2019 was a big year for the climate movement, with a whole range of trends pushing the issue up the political and media agendas. School children all over the world followed Greta Thunberg out of their classrooms and onto the streets as part of the Fridays for Future campaign, while Extinction Rebellion activists brought London to a standstill. Both these groups put pressure on governments and local authorities to acknowledge the scale of the crisis by declaring a climate emergency.

Back in June, Birmingham City Council unanimously passed a motion declaring a climate emergency and setting an aspiration for the city to be carbon neutral by 2030. The following month, the council’s Cabinet followed this up by making tackling climate change one of their six main priorities. Here at Birmingham Friends of the Earth, we celebrated this as a big step forward for a city which has too often treated environmental sustainability as an afterthought.

But declaring an emergency is not enough – we also need a credible plan to respond to the crisis. The Council has set up an internal steering group as well as a Taskforce made up of councillors and representatives of faith communities, business, health, education and the voluntary sector. Birmingham Friends of the Earth is represented on the Taskforce through our membership of the Greener Birmingham Coalition.
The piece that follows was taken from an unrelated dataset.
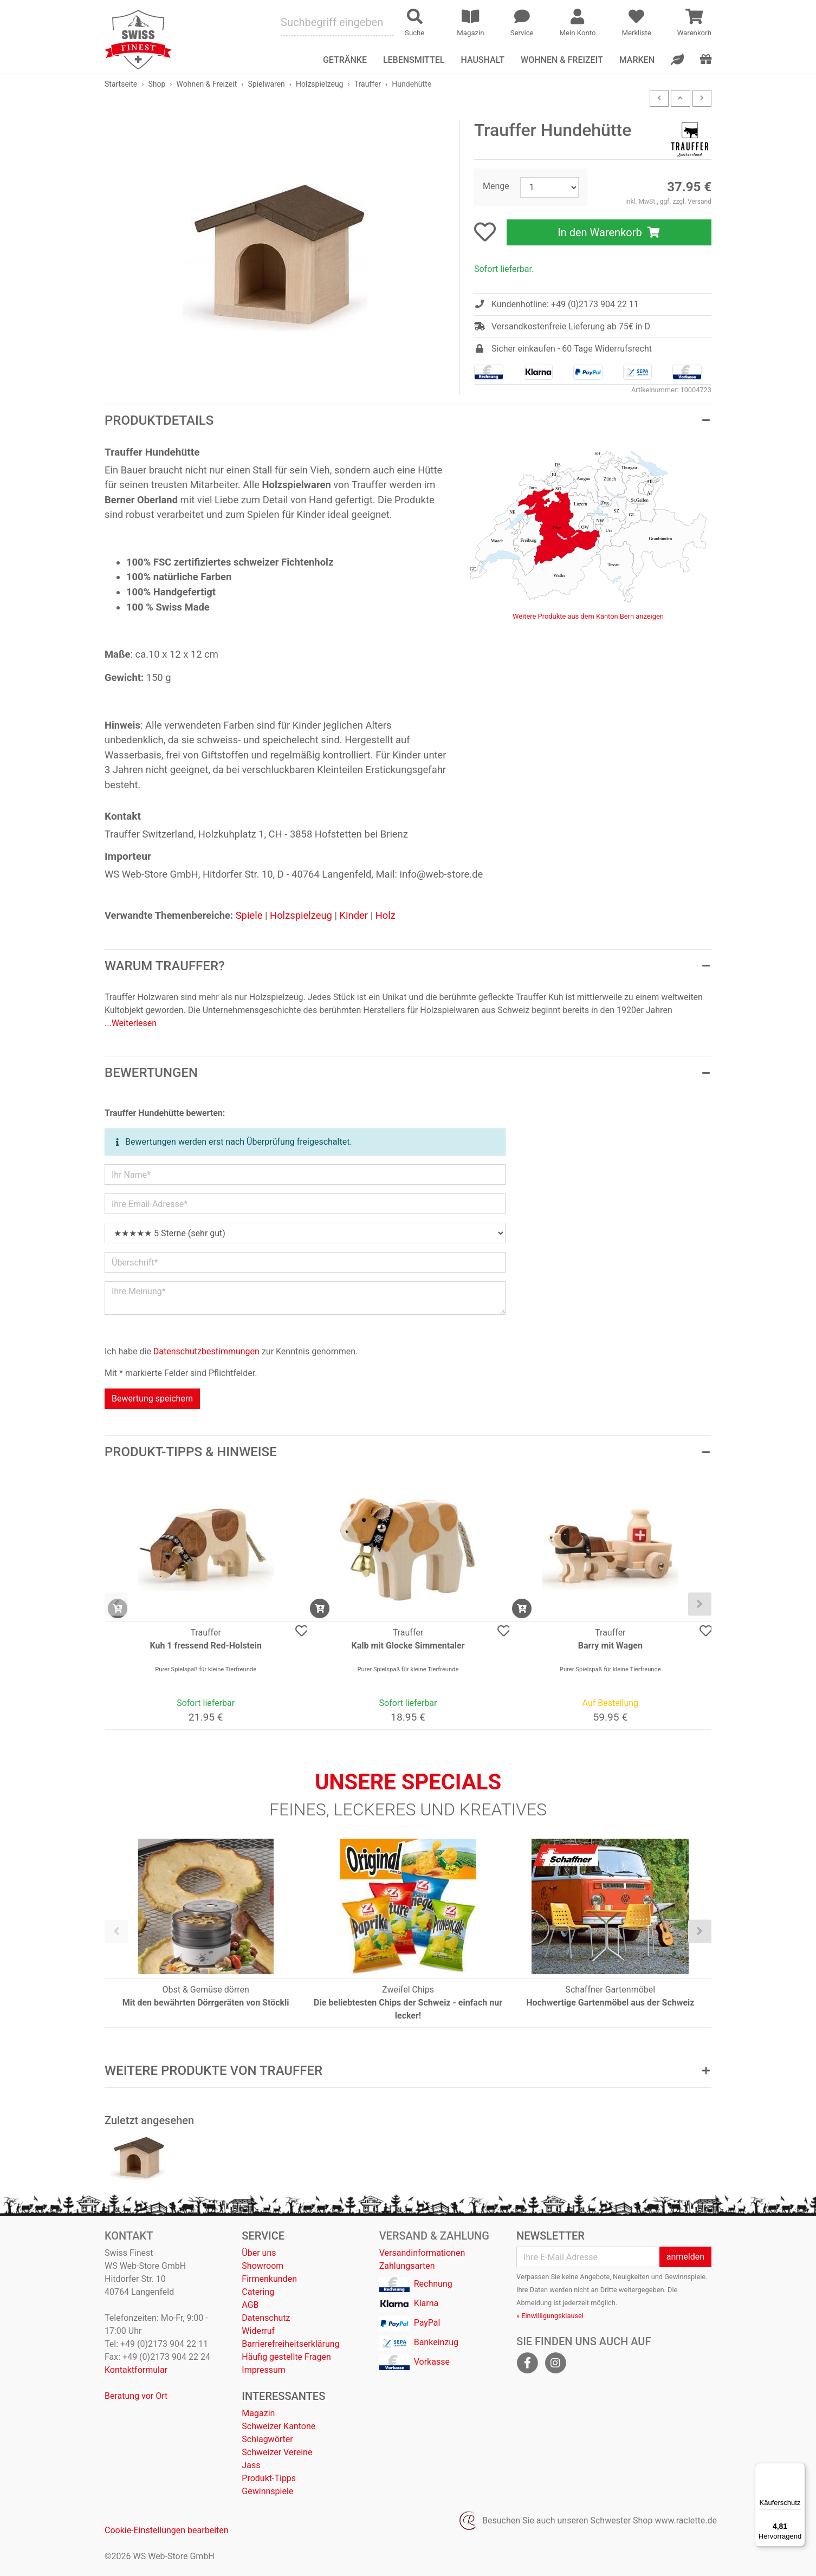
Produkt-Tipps (269, 2478)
The initial timeline suggested that an outline plan with key actions for achieving carbon neutrality by 2030 would be ready to present to full council for approval in January 2020. Unfortunately, we understand that this timetable has now slipped and that the action plan will not be ready until April.

We see our role as local climate activists as keeping up the pressure on the council to make sure that they cannot keep delaying and that the plan arrived at is ambitious and equitable. To launch this phase of our climate change campaign, we held an event entitled Climate Emergency: What Next? in early November, bringing together residents to discuss what they want to see from the plan and build the skills to ensure councillors hear them loud and clear.

To follow this up, we will be holding another event to dig deeper into what local residents want from the action plan and putting together a vision for what a carbon neutral Birmingham could look like in 2030.